25 July, 2007

Getting serious about media


Apple has been courting the music devotee for quite some time. While some of us may think this goes back to, say, the first generation iPod, it of course goes much further. Step back even further and you see Altivec, which was essentially a means to render floats on the proc (because back then, graphics cards weren't the hyperactive reality-engine-in-a-chip that they are today). Further yet, we have the 'av' models (660av, 840av, 6100/8100av, etc), which were the company's first efforts at producing a real graphics machine for consumers (the other choice for the 'prosumer' market was spending a couple hundred grand on a deskside machine). We can even extrapolate and point out that Quicktime was a step in this direction, as well (and I had it on my SE/30, to give you an idea of how far back this goes).

And yet, Apple has no serious approach for storage. You can now get 2tb of storage in your Mac, built-to-order. In fact, as soon as the deal with Dell/Alienware expires, Hitachi will be selling you 1tb drives for your Mac, pushing that number up to 4tb, in the chassis alone.

What about the XServe RAID? The problem you'll encounter here is precisely the same problem you'll have with 4tb in your tower. Because Apple is taking a bottom-up approach, adapting consumer hardware to professional uses, they run into ugly issues like the OS (or the controller) sleeping the drives when they're not in use – even when they're part of a volume group. I have in front of me five 250GB firewire 800 drives. Unfortunately, even if I were to make a RAID 5 out of them, I expose myself to substantial risk of data corruption. I could instead go with RAID 0, but the problem there is of course that the risk I mitigate by switching from 5 to 0 is offset by the increased risk of failure due to reduced redundancy.

The other problem that bothers me is the absolute, glaring failure of Apple to actually support the two-percent (you could call this hyperparetotic if you like, although it might be more applicable to ask Benford for a reacharound) folks in the media market. Because their product lines encourage people to expand their storage needs at a rate much faster than the rest of the consumer market, and the baseline of what they consider normal (Apple's selling 80GB iPods, and I reckon we'll make it to 100 or 120gb before Apple changes the form factor in some way), that hyper-extended 2% (it becomes much more dilute if we extend out to the traditional 80/20 Pareto principle) will be consuming seemingly exponentially larger storage real estate, and are going to need novel ways to manage them. How plausible is this? Well, they've managed to get most of us carrying around accelerometers. How far away could it be that we begin to understand logical versus physical volumes and volume groups? (the bad news: iSCSI is already taken, they'll need a new product name)

We wouldn't need novel forms of storage if everyone understood how to manage an FCAL loop or could trouble themselves to memorize what RAID levels 0, 1, 5, 10, and 15 are. But, we do need that technology, and Apple is in a unique place to provide it to a segment of the market that doesn't have a problem spending a thousand or two more for a laptop, every year.

Let me change directions a bit here. It's very unusual to find a database that is greater in size than a terabyte. Further, the data contained therein is generally smaller than its footprint by a factor of six to ten. So it's fair to say that for most individuals – indeed most organizations – their data footprint is smaller than 250GB, and probably smaller than 100GB. However, when running through indices for data that large, when we want subsecond response times, most organizations that are serious about data (Oracle, SGI, and RHAT, for example) realize that the filesystem very much gets in the way.
========================
* _Directive_:
Please answer these questions about the post on Apple and media storage:
1. Which Mac models does it list as the 'av' models?
2. What drives does the writer have in front of them?
3. Which organizations does it name as serious about data?

* _Recorded information_:
========================
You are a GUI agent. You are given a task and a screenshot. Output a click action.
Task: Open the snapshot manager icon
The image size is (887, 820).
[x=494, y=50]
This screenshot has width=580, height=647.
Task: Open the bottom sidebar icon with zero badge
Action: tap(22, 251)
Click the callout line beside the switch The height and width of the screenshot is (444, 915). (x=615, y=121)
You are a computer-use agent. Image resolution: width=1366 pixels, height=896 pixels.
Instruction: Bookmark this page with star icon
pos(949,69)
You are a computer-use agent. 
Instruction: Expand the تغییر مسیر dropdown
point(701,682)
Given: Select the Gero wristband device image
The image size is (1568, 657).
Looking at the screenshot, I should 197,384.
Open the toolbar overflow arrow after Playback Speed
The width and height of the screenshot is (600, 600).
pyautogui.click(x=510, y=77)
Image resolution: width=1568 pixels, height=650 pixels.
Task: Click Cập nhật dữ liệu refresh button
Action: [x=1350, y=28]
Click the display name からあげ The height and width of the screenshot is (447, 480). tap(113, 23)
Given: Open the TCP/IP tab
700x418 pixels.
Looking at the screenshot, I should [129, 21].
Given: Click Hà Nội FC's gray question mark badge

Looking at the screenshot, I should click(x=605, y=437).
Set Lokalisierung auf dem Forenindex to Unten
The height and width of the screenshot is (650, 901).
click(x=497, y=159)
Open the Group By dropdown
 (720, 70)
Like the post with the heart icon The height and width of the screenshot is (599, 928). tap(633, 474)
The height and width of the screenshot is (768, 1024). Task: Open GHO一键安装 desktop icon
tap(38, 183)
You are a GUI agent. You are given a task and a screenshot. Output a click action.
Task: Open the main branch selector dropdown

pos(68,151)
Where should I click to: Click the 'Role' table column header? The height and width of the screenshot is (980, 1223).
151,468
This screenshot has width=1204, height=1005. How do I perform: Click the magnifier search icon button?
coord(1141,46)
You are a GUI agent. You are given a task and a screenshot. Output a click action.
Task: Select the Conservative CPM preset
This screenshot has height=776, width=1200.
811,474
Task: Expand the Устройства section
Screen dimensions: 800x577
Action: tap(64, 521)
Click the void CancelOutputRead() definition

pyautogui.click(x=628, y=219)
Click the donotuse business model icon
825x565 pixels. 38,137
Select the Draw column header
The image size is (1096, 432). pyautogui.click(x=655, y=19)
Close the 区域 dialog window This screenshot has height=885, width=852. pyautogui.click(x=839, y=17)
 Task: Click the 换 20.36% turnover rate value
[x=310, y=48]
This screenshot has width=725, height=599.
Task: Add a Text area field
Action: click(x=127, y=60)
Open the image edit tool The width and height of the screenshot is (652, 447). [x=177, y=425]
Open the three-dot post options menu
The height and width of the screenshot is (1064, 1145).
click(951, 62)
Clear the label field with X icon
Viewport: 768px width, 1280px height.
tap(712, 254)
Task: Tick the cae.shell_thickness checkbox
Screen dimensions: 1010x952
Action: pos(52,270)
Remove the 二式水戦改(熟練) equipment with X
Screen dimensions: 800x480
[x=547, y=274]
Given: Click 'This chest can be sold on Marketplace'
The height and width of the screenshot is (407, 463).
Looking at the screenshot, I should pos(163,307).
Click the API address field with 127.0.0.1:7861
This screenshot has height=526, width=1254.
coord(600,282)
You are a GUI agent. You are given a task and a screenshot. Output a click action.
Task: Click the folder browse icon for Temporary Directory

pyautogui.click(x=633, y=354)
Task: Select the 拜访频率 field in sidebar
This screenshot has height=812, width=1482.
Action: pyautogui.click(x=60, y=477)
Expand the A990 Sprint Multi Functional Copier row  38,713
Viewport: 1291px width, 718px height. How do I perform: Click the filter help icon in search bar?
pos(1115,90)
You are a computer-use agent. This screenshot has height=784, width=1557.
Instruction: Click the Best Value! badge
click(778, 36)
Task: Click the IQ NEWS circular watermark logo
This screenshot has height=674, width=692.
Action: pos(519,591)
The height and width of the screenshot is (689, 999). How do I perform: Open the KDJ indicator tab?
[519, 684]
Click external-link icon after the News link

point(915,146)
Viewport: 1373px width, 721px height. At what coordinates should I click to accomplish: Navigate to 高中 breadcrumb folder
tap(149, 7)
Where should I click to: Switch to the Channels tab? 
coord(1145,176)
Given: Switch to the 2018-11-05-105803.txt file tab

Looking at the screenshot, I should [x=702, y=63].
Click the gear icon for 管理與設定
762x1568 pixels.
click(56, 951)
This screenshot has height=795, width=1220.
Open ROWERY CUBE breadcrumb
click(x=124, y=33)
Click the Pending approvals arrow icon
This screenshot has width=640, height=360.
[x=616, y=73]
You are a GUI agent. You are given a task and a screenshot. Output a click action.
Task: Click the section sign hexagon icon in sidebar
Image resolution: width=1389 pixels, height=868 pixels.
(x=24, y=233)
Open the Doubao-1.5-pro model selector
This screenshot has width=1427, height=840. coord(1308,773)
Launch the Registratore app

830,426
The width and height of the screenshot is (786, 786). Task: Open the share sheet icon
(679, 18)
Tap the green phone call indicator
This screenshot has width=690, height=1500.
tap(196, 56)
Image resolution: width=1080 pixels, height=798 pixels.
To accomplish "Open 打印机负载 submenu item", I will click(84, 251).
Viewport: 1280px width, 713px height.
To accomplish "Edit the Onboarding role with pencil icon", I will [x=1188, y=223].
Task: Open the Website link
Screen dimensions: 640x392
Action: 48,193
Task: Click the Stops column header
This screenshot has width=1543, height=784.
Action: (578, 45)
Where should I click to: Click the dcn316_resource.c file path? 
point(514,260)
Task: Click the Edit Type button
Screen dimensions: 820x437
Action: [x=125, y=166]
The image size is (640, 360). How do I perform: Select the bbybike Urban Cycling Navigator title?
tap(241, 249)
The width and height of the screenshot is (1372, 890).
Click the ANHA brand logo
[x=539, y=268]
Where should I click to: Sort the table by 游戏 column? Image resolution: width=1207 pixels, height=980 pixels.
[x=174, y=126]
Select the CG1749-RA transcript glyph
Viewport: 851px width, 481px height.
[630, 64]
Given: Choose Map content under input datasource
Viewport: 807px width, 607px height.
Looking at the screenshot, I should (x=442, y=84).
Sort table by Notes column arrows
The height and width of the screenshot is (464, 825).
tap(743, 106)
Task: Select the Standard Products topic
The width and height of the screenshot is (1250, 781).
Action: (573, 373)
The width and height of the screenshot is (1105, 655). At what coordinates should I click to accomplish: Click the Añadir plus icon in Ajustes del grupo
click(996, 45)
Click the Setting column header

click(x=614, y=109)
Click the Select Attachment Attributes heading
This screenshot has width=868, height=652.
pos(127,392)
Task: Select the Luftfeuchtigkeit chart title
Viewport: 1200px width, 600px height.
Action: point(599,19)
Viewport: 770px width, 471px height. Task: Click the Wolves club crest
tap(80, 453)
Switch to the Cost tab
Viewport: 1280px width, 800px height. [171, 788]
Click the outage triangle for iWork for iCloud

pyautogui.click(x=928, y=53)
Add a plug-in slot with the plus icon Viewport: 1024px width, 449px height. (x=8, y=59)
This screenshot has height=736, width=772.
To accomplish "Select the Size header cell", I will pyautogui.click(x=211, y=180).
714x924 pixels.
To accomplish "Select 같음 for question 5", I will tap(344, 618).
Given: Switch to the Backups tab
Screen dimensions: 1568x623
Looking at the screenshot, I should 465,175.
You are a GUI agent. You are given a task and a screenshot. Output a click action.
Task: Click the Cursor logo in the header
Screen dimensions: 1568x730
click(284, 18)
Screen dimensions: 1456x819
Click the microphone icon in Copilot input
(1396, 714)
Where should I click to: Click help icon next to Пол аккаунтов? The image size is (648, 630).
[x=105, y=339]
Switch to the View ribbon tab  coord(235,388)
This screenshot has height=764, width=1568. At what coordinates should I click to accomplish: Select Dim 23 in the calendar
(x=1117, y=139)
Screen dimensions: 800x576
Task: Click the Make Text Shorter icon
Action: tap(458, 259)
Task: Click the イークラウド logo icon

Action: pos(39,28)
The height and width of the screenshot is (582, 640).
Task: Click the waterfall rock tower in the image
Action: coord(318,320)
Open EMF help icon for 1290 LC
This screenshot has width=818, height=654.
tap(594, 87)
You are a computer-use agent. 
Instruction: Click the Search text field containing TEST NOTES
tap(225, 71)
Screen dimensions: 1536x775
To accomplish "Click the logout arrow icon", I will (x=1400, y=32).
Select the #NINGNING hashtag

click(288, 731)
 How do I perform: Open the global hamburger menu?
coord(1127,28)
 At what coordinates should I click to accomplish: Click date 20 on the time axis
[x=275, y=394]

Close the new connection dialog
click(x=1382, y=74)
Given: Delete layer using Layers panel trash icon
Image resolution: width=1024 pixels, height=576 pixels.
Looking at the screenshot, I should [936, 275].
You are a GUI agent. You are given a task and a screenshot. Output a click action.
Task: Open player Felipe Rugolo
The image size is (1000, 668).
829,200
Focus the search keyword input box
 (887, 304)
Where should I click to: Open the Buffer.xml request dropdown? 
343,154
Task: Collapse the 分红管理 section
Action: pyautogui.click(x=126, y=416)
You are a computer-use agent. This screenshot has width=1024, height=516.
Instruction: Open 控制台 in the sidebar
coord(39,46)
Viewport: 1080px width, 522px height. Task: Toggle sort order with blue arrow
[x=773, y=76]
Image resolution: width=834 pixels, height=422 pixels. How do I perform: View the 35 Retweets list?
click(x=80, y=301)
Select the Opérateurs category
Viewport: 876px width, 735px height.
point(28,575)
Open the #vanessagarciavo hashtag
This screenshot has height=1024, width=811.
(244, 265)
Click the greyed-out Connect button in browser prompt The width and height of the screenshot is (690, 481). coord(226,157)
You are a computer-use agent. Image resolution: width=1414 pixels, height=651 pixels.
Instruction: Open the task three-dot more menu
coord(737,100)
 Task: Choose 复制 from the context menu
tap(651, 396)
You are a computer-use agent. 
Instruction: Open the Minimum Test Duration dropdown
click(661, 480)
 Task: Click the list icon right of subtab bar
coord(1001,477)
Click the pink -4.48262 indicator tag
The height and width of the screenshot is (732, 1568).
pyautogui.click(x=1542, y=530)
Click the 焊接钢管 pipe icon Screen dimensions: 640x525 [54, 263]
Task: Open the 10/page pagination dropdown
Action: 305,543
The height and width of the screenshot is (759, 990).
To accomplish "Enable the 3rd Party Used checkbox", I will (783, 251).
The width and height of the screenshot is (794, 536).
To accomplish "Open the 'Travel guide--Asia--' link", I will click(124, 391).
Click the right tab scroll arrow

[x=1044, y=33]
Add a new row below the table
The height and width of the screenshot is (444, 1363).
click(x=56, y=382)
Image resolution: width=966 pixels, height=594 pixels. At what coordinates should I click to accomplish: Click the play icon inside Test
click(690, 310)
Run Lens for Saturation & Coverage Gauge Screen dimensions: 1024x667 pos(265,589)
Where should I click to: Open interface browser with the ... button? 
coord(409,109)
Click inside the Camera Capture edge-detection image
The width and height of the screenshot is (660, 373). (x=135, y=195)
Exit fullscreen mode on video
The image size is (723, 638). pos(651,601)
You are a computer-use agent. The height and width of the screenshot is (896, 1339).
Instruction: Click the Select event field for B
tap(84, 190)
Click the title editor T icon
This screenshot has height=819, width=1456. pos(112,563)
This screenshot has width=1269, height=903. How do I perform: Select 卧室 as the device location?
========================
* _Finished task_:
1. The 660av, 840av, and 6100/8100av.
2. Five 250GB FireWire 800 drives.
3. Oracle, SGI, and RHAT.